* **Exercice**
Extrayez telles quelles, s'il vous plaît, les lignes situées entre celle qui contient « Image resolution: width=1683 » et celle qui contient « Action: click(x=663, y=33) », ces deux lignes comprises.

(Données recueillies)
# # #
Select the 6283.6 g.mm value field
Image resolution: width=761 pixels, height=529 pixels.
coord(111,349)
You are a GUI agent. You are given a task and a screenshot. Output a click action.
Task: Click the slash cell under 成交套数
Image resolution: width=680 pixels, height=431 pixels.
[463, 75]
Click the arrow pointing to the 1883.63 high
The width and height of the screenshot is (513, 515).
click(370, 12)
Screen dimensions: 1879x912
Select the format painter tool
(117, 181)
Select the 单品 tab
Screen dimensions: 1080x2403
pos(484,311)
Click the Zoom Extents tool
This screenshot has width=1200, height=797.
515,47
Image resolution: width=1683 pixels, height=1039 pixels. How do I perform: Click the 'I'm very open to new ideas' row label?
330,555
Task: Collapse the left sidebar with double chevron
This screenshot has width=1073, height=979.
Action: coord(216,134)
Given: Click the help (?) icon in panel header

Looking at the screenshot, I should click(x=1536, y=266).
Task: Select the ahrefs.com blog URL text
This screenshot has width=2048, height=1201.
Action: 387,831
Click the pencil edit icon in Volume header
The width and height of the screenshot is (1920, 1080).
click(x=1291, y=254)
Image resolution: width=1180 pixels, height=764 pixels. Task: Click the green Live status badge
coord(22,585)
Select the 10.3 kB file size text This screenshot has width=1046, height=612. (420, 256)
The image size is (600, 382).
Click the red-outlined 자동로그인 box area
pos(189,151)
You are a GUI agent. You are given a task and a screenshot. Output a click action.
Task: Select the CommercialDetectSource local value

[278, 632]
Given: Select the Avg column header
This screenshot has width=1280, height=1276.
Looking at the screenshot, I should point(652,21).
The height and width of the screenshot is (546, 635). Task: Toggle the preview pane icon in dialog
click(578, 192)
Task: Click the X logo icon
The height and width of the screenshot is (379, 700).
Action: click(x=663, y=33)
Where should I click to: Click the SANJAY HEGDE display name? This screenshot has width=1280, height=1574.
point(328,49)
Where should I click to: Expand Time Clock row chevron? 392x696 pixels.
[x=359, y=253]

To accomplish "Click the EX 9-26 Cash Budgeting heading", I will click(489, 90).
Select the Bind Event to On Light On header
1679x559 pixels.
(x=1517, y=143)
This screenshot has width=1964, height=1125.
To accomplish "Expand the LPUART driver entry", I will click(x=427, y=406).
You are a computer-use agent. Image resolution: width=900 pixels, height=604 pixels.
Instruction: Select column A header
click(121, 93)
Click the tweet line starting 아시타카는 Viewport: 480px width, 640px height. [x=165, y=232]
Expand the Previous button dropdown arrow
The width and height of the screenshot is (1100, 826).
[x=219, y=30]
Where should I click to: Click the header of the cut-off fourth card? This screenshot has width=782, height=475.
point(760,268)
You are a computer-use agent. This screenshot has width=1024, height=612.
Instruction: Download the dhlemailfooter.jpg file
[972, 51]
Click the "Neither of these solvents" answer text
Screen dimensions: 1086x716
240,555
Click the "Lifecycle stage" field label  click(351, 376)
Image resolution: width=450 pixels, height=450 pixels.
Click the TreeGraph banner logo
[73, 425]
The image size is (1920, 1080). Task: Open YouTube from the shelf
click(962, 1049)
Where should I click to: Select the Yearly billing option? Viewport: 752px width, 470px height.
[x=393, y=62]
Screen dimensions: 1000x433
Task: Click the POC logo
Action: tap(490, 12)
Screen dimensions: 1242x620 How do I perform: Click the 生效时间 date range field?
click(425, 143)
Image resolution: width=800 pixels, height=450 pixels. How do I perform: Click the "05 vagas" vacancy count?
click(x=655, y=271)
# # #
* **Résultat**
Image resolution: width=1683 pixels, height=1039 pixels. How do I perform: Click the 'I'm very open to new ideas' row label?
330,555
Task: Collapse the left sidebar with double chevron
This screenshot has width=1073, height=979.
Action: coord(216,134)
Given: Click the help (?) icon in panel header

Looking at the screenshot, I should click(x=1536, y=266).
Task: Select the ahrefs.com blog URL text
This screenshot has width=2048, height=1201.
Action: 387,831
Click the pencil edit icon in Volume header
The width and height of the screenshot is (1920, 1080).
click(x=1291, y=254)
Image resolution: width=1180 pixels, height=764 pixels. Task: Click the green Live status badge
coord(22,585)
Select the 10.3 kB file size text This screenshot has width=1046, height=612. (420, 256)
The image size is (600, 382).
Click the red-outlined 자동로그인 box area
pos(189,151)
You are a GUI agent. You are given a task and a screenshot. Output a click action.
Task: Select the CommercialDetectSource local value

[278, 632]
Given: Select the Avg column header
This screenshot has width=1280, height=1276.
Looking at the screenshot, I should point(652,21).
The height and width of the screenshot is (546, 635). Task: Toggle the preview pane icon in dialog
click(578, 192)
Task: Click the X logo icon
The height and width of the screenshot is (379, 700).
Action: click(x=663, y=33)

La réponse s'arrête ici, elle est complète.